As for what is better or worse, there is no such thing in absolute terms. Do old and obsolete user agents make it a bad or a good list? It depends. Let me give you an example. The Indy Library was a networking library for Delphi (a Pascal-based rapid application development solution) which was insanely popular in the aughts, to the point many bots were written in it. I still include it in our list even though it's not on other lists because idiots may still use old bots which do nothing but suck bandwidth.
About your use case with OpenAI, watch what you wish for. If you completely block them, you become invisible to ChatGPT's RAG (retrieval-augmented generation) which many people are now using as a replacement for a search engine or, worse, through Copilot (Bing uses ChatGPT with RAG to display relevant results to the user's query). I would only block LLMs from sites which have a tightly-knit community and are unlikely to receive search traffic anyway. You can, however, put filters behind a login, or use caching, or do any number of things to prevent wasting resources on third parties treating your site as a scrapbook.
Hopefully all extension makers will enable us to used the Joomla cli / scheduler.
Also watch what you wish for. Joomla Scheduled Tasks needs a “something” to trigger them.
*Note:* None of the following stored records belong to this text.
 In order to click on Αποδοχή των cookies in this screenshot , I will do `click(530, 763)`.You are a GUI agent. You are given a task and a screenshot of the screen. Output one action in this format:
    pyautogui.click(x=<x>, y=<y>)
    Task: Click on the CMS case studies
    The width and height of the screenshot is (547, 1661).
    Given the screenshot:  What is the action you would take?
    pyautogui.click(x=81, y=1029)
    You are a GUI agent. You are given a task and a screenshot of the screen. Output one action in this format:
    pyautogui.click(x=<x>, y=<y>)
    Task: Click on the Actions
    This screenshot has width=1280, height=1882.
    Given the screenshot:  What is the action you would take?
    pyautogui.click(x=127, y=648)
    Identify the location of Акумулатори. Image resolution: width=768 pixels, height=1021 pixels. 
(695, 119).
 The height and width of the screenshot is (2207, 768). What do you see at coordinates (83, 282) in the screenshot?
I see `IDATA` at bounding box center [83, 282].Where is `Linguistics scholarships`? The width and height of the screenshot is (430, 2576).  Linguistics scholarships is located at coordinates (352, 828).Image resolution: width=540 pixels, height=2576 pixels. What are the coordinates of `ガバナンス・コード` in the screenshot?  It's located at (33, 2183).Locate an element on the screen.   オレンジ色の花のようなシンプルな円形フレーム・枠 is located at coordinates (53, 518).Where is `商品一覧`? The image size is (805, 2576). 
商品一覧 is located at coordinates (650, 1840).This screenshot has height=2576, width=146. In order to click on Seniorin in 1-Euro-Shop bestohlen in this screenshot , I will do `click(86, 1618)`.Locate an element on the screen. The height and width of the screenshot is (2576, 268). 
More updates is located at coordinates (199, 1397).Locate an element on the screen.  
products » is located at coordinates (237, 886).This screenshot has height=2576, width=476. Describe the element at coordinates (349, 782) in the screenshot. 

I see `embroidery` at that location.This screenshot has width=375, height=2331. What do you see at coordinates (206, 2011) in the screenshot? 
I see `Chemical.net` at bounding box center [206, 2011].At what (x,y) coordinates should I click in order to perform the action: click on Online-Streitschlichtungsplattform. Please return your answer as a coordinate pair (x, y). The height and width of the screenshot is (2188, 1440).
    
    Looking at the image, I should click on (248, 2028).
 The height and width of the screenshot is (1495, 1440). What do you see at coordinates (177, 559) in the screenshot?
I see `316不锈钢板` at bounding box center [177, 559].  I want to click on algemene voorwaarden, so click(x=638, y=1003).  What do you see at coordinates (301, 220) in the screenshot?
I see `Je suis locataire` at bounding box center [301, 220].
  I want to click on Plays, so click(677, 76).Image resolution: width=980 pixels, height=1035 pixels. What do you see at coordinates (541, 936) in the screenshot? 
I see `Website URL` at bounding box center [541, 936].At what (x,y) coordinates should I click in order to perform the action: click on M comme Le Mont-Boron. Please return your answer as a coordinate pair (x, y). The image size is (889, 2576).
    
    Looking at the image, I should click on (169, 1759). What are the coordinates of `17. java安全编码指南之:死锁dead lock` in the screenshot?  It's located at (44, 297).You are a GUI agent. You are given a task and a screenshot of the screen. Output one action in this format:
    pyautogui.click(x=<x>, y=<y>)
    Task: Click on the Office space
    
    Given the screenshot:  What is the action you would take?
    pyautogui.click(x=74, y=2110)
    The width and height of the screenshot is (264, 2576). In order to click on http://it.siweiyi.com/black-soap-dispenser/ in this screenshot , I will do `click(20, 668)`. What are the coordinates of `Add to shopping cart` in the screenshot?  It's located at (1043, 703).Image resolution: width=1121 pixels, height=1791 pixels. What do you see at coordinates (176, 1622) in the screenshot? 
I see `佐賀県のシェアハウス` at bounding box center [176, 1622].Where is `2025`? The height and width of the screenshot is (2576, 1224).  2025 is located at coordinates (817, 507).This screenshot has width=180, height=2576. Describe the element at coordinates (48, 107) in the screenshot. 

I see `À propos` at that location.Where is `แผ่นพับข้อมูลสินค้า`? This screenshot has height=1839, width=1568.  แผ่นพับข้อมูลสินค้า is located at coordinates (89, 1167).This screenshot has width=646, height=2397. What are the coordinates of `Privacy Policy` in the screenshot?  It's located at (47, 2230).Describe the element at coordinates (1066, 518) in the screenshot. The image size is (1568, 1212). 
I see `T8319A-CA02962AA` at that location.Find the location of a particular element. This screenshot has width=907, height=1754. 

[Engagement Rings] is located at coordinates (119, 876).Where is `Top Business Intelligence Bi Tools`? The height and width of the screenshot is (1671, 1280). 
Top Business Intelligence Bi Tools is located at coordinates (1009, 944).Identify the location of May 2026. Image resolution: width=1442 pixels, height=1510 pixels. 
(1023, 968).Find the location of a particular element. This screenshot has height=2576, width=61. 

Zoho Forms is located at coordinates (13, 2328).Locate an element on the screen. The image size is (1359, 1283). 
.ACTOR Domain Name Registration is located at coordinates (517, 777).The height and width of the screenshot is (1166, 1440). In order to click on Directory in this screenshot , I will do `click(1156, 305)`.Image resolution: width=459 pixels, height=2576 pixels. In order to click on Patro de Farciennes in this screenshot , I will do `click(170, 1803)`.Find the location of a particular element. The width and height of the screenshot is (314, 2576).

That can be the lazy scheduler, a CLI script, or a URL. The lazy scheduler is doubleplusungood as it will only ever run tasks when your site is busy, and through the web server which applies a heck of a lot more constraints. The CLI script is the best approach, but it requires you setting up one (and only one) CLI CRON job which runs every minute; it will fail to deliver the results you wish for if you have many tasks starting at the same time, or if you have many overlapping long-running tasks. The URL needs to be fetched with… wget, or curl, or a service using one of these libraries, which brings us back to where we started. Read all about it in Akeeba Backup's documentation.
There is no substitute for good, old-fashioned CLI scripts and CRON jobs. Fifty years and countless attempts at doing it “better” have invariably failed because they were more complicated, more error-prone, more limited, or a combination thereof.
If we would like to update the list in Admin Tools or replace it with another list, how can we do this quickly? I think now we need to remove all existing items one by one and add new item one by on?
Sort of exporting and re-importing the .htaccess Maker settings, you don't really have an option.
You can always use the CLI commands to export the .htaccess Maker settings as JSON, use standard tools (e.g. awk) to replace the user-agent list, and a CLI command to import the .htaccess Maker config, and regenerate the .htaccess file.
Nicholas K. Dionysopoulos
Lead Developer and Director
🇬🇷Greek: native 🇬🇧English: excellent 🇫🇷French: basic • 🕐 My time zone is Europe / Athens
Please keep in mind my timezone and cultural differences when reading my replies. Thank you!
Food for thought ;-) Thanks Nicholas.
I have been trying the Joomla scheduler on one of our sites and was thinking about the benefits and drawbacks. Your comments help with that. Since we have good access to our server and crons maybe the Joomla scheduler is not adding much benefit. Timingg of crons is always an issue, also on the server side. But the Task Scheduler does seem to add an extra layer (plugins ./ triggers) and indeed more possible points of error.
I think we will stick to our good old server crons for now.